Task brief: Turn the rows below into a JSON list of strings with one string per line. Begin at the line that has "You are a GUI", stop after the line that has "(x=989, y=137)", skip blank lines, and leave the pictures out.

Given records:
[Start]

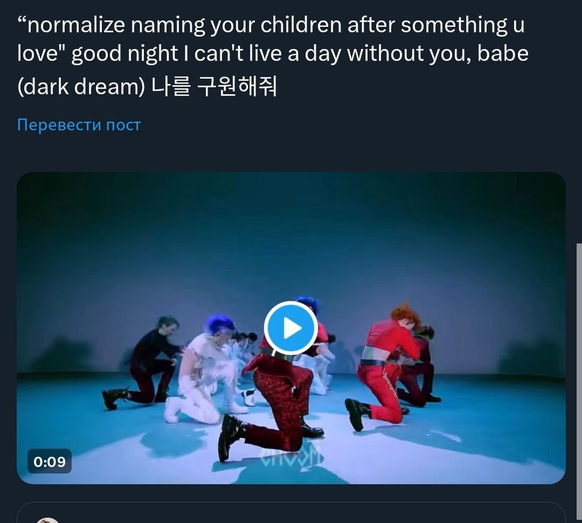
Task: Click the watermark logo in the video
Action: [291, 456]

[End]
[Start]

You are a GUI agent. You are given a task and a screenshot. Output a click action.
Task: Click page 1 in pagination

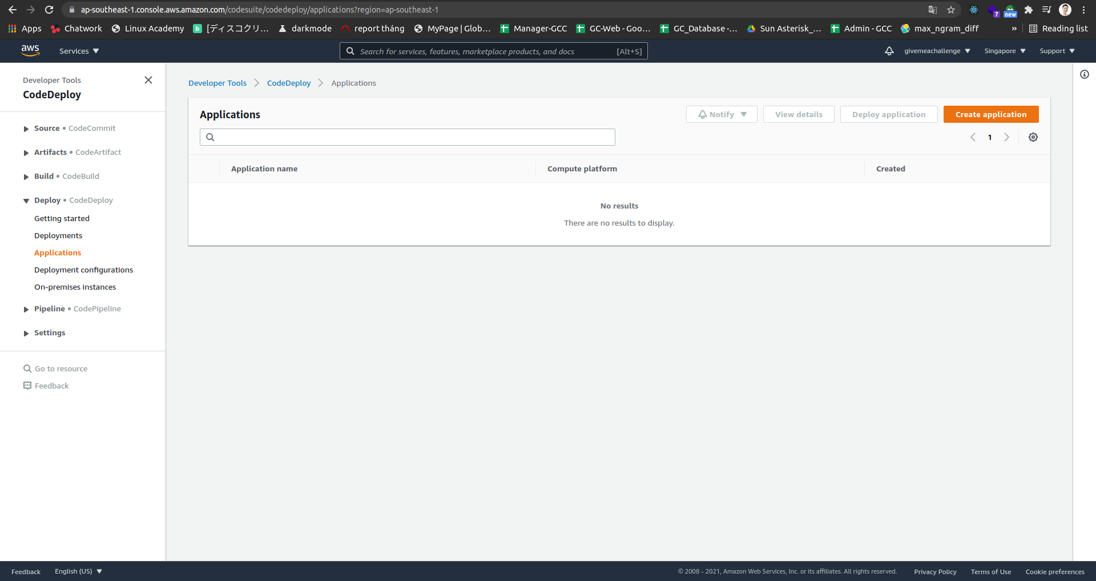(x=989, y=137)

[End]

The reply:
[
  "You are a GUI agent. You are given a task and a screenshot. Output a click action.",
  "Task: Click page 1 in pagination",
  "(x=989, y=137)"
]